O kadar dünyevileştik ki lehimize olan her şeyi hakkımız sandık. Hak etmediğimiz şeyleri sahiplenmek için gayret sarf ettik. Hak etmediğimizi hak sandık.
"Gün gelir kişi sabah mümin, akşam kâfir olur" uyarısına muhatap olan nice insan var.
İmanına göre tavır alan değil, tavrına göre iman eden insan sayısı hayli çoğaldı. Her harama kendimizce bir çıkış kapısı araladık.
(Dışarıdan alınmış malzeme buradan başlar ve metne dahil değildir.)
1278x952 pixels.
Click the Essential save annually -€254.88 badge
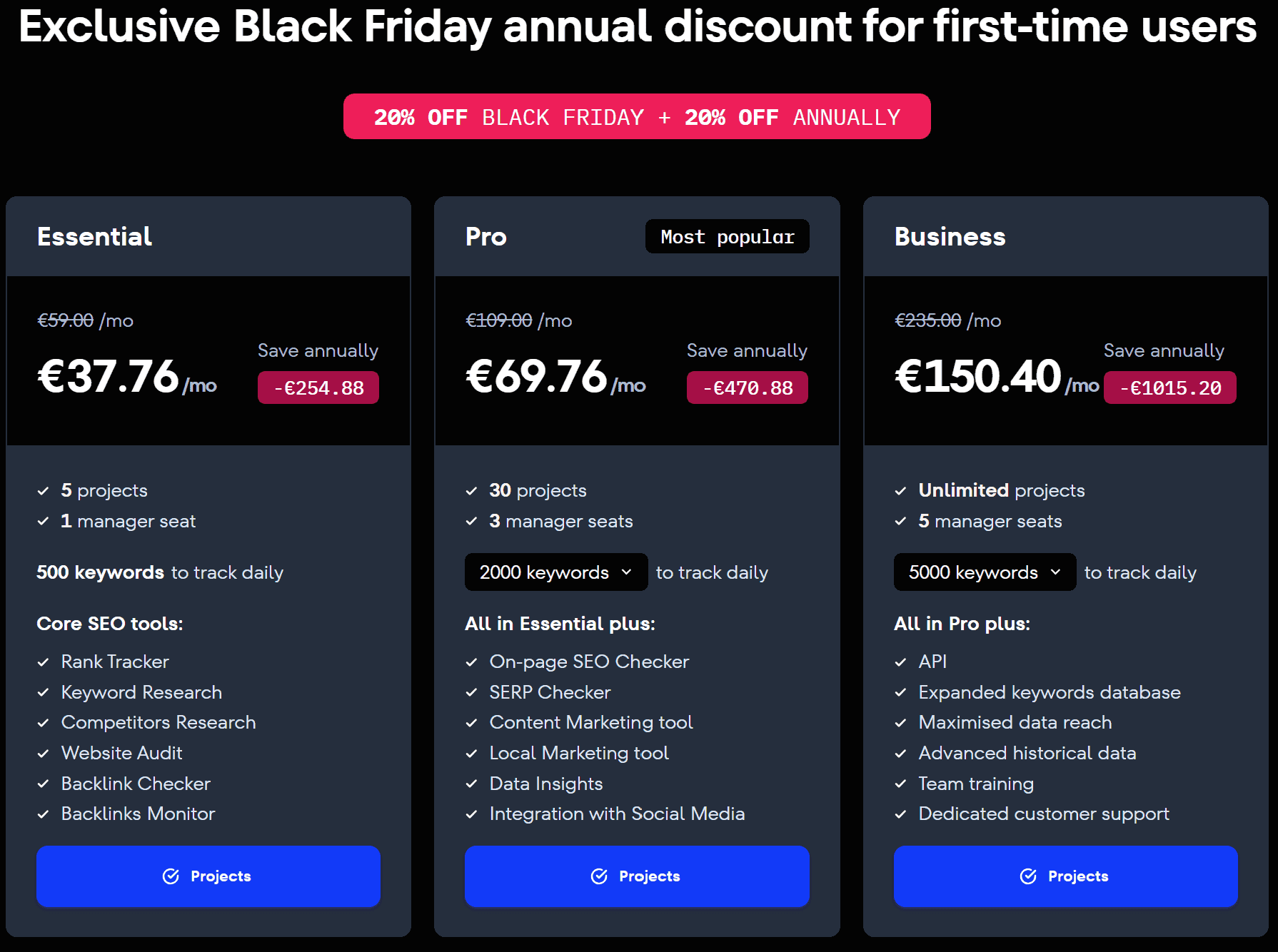tap(318, 388)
İman etmeyen veya nefsinin arzularını din edinen dalalet ehlini zaten saymıyorum. Onlar hem "dall", hem "mudill"dirler; yani hem "yoldan çıkmış", hem "yoldan çıkaranlar"dır.
Okyanusla yıkansalar temizlenemezler, illaki tertemiz bir niyetle tövbe etseler belki kurtulurlar.
Saadet asrında adamın biri binasını yükseltmiş, komşusunun güneşine ve rüzgârına engel olmuş. Bu durum Peygamber Efendimizin dikkatini çeker. Ve Efendimiz, asırlar ötesine ders ve rehber olacak şu cümleyi kullanır: "Sakın komşunun rüzgârına engel olacak şekilde binanı yükseltme. Komşunun...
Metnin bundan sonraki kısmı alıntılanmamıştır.